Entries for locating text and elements

^^^^^^^^^^^^^^^^

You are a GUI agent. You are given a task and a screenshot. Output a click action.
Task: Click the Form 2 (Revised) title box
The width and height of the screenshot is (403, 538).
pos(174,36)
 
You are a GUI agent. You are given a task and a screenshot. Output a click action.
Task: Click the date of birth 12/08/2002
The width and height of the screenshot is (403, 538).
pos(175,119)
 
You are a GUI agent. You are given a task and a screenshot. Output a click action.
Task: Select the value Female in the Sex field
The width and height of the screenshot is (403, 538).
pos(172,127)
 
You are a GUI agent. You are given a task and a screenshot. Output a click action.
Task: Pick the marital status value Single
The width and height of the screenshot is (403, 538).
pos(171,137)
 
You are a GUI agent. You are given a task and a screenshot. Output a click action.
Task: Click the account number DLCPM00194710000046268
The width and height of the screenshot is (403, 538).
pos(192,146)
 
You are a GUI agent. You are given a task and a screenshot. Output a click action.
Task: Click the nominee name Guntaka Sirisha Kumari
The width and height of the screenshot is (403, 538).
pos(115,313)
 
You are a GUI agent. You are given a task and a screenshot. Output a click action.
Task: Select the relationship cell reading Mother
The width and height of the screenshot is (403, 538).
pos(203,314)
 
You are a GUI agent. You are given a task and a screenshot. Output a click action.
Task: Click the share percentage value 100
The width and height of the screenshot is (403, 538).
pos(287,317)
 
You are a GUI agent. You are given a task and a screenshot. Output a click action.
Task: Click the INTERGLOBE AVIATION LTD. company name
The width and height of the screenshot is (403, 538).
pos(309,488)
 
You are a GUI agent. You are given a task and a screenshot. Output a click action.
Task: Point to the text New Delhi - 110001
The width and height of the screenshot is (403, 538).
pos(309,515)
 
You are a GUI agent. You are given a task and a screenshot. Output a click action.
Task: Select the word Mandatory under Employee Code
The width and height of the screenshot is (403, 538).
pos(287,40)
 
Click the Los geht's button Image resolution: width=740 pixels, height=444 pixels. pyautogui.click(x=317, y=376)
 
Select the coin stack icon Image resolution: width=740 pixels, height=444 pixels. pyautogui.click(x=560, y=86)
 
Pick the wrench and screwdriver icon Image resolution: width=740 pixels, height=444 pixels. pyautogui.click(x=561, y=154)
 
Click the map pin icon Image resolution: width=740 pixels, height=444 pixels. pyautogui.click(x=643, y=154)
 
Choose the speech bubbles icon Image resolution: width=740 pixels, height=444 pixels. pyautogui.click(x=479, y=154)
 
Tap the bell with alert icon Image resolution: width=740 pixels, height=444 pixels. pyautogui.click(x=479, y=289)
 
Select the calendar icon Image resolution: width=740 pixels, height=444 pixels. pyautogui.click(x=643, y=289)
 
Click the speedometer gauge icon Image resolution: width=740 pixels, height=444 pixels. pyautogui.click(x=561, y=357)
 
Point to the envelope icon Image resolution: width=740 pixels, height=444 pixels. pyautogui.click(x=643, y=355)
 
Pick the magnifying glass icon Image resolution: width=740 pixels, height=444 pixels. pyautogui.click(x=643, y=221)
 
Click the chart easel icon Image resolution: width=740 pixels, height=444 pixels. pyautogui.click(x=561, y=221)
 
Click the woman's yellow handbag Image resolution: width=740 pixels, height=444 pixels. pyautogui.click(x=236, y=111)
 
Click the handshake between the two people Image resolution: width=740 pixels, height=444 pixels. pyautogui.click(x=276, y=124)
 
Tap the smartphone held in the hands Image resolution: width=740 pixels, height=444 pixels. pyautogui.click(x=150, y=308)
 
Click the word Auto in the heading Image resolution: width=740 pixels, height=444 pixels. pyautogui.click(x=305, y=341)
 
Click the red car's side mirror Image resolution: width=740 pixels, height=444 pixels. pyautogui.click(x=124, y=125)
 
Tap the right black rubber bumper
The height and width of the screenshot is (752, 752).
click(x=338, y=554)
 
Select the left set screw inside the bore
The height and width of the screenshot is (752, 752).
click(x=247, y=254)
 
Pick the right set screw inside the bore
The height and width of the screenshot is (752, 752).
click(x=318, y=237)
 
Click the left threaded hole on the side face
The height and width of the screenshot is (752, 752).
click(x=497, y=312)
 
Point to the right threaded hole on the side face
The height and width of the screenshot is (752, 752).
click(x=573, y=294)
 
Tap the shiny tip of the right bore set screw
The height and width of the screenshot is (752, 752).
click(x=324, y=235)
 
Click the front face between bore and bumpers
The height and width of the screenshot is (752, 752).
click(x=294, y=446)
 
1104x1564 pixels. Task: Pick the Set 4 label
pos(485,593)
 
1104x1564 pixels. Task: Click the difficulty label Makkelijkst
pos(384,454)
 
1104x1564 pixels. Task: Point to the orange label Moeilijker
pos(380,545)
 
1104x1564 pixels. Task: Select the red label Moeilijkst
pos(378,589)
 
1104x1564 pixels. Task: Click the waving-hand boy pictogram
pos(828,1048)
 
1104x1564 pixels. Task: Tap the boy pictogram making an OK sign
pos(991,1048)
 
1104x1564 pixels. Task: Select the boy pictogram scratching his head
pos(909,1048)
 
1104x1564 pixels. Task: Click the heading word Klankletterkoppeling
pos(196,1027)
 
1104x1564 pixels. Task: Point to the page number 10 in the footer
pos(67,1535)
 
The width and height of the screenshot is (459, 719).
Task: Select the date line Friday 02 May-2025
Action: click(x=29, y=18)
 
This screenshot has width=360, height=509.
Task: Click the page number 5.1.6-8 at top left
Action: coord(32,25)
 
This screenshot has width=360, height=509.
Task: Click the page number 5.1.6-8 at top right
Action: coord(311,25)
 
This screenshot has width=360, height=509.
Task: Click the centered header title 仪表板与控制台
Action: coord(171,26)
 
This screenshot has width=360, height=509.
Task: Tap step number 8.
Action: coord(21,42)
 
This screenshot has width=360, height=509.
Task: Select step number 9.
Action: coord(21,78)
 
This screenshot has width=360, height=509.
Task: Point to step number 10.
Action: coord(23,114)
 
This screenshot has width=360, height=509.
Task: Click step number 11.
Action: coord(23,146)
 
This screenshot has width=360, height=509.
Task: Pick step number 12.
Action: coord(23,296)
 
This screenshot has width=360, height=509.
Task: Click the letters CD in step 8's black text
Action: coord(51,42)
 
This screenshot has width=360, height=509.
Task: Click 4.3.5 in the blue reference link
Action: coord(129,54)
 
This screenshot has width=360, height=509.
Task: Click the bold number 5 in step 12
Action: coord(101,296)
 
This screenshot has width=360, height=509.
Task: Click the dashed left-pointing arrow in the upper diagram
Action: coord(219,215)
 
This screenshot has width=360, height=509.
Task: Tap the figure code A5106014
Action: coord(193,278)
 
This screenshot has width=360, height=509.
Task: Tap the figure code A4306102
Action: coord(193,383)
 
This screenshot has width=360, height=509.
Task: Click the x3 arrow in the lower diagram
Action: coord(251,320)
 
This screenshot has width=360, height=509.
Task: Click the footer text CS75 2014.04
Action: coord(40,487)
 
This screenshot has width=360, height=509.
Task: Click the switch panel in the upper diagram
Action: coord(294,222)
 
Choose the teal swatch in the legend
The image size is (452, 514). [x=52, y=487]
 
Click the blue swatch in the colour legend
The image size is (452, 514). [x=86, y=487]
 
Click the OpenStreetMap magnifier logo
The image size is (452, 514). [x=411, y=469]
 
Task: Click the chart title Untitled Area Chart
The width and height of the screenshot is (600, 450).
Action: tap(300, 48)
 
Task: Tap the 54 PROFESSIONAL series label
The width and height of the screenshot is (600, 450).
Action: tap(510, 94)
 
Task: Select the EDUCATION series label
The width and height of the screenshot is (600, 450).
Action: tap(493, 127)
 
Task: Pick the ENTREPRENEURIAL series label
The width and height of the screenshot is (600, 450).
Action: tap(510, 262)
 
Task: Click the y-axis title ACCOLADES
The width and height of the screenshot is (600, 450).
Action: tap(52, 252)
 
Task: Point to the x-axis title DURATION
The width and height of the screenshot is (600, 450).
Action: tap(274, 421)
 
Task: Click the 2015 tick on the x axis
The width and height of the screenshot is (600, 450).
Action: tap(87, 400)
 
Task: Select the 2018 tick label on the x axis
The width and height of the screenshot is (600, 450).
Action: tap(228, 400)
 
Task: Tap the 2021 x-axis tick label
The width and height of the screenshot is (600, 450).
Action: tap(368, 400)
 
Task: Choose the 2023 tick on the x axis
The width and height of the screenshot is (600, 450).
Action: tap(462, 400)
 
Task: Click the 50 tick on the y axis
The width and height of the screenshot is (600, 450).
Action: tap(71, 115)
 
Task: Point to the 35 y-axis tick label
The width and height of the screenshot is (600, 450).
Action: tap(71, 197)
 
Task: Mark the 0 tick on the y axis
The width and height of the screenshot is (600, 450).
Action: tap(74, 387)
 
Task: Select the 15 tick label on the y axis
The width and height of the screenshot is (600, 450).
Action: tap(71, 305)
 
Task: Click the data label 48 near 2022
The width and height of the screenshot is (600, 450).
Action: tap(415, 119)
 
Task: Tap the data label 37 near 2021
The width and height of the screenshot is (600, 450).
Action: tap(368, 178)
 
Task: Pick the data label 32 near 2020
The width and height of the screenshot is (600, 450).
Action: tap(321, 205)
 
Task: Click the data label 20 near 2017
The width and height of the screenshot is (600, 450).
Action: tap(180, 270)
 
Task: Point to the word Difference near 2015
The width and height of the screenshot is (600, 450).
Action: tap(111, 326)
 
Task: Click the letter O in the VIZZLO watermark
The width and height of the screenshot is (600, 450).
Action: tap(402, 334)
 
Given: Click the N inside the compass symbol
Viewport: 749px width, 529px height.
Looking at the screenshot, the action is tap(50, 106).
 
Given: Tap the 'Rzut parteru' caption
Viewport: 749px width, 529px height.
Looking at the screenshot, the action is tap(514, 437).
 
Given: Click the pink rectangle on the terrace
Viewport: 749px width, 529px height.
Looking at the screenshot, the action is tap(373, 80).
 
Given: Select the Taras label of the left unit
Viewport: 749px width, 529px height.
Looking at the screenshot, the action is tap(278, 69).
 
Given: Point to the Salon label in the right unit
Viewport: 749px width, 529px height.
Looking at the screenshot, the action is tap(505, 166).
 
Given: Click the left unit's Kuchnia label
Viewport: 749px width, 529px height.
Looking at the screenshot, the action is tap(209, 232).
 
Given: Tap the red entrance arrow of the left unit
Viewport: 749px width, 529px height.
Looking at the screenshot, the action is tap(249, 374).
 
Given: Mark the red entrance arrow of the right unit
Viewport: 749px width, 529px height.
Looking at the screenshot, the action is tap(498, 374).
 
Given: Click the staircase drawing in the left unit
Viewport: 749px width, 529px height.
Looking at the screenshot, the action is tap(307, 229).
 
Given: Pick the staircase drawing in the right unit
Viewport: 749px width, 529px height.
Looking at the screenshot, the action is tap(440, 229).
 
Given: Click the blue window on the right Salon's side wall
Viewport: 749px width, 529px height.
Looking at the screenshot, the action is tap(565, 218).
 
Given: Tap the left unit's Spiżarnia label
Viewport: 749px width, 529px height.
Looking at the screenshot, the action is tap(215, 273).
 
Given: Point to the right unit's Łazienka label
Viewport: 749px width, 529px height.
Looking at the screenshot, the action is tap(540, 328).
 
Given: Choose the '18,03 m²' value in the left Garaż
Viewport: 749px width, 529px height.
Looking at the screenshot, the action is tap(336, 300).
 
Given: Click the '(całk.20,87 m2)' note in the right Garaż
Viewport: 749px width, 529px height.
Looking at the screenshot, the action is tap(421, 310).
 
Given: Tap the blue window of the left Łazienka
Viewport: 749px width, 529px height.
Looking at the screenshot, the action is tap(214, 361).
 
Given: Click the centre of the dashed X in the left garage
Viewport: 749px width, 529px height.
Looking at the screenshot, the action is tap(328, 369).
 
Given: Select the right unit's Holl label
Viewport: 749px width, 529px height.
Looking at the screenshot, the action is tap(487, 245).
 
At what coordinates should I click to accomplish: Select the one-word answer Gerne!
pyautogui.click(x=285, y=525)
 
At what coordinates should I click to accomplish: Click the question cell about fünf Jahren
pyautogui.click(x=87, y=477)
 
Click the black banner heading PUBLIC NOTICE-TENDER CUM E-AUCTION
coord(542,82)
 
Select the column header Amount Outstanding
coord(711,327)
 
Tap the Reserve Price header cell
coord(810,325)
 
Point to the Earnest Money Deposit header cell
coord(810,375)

^^^^^^^^^^^^^^^^

• SHORT TASK
Copy out, word for word, the part of the listing that runs from its first line through the line containing "pos(175,119)", including both of those lines.

• THE COMPLETED TASK
You are a GUI agent. You are given a task and a screenshot. Output a click action.
Task: Click the Form 2 (Revised) title box
The width and height of the screenshot is (403, 538).
pos(174,36)
 
You are a GUI agent. You are given a task and a screenshot. Output a click action.
Task: Click the date of birth 12/08/2002
The width and height of the screenshot is (403, 538).
pos(175,119)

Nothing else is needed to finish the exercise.